_Work to complete_: Within these entries, how many lines contain the word "computer"? Answer with the number alone.

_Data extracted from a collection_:
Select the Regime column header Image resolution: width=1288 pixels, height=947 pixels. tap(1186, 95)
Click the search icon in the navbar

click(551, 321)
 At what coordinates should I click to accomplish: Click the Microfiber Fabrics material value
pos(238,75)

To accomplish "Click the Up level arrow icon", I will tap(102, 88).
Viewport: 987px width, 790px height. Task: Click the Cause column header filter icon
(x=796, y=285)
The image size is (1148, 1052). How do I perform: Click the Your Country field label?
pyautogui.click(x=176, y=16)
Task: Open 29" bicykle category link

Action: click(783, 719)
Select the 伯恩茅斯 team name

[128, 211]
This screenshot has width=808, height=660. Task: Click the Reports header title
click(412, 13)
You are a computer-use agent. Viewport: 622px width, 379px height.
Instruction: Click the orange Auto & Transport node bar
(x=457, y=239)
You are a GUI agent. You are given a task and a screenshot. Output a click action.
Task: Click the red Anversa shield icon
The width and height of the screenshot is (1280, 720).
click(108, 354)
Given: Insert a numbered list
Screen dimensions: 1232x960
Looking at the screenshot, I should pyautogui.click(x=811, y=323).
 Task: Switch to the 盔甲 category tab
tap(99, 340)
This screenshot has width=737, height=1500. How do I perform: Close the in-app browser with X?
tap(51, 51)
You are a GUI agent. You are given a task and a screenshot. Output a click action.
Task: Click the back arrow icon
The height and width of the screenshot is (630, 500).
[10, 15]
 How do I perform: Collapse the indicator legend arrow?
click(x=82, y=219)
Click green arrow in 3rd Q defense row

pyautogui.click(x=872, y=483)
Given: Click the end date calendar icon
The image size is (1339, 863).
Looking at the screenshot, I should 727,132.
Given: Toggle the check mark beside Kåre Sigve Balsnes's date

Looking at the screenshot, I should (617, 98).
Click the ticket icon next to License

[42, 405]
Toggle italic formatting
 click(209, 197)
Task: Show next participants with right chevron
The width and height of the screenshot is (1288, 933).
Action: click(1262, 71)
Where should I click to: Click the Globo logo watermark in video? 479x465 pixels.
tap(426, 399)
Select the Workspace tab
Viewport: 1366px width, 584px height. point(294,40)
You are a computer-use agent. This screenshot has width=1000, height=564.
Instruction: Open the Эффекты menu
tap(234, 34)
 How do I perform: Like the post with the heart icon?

_Exercise response_: 2